AVAILABLE RECORDS>
________________
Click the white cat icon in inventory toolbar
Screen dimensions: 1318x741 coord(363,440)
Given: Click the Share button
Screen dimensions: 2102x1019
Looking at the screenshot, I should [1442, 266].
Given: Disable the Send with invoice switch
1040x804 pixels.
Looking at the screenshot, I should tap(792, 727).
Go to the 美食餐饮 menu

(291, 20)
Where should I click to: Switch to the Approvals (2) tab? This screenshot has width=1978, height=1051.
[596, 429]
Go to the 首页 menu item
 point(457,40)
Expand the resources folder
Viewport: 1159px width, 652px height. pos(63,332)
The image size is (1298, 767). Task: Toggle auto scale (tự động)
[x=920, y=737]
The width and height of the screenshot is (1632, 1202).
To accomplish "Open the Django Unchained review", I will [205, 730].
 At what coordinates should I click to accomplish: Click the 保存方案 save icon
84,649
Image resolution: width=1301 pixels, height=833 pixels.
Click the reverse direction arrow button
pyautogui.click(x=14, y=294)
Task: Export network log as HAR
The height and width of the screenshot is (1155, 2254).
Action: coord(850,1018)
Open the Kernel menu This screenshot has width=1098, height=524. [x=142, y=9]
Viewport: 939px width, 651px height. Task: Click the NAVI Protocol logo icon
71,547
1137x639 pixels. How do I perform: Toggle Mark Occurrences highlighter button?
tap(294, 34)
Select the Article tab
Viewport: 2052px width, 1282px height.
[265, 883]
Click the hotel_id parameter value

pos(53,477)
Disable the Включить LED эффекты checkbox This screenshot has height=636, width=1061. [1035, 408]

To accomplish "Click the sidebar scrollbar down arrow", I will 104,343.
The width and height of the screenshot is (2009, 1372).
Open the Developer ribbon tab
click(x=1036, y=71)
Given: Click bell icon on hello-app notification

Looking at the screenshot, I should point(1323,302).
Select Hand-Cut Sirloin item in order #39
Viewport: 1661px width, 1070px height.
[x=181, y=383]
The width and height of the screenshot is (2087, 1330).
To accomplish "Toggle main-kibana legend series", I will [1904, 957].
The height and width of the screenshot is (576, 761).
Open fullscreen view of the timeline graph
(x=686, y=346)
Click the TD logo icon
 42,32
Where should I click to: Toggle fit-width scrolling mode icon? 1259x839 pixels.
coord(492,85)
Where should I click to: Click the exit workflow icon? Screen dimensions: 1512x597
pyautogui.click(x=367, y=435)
________________
WHAT IS BEING ASKED>
Look for the word "Disable" in the data, then return every line that contains it.

ANSWER AREA>
Given: Disable the Send with invoice switch
Disable the Включить LED эффекты checkbox This screenshot has height=636, width=1061. [1035, 408]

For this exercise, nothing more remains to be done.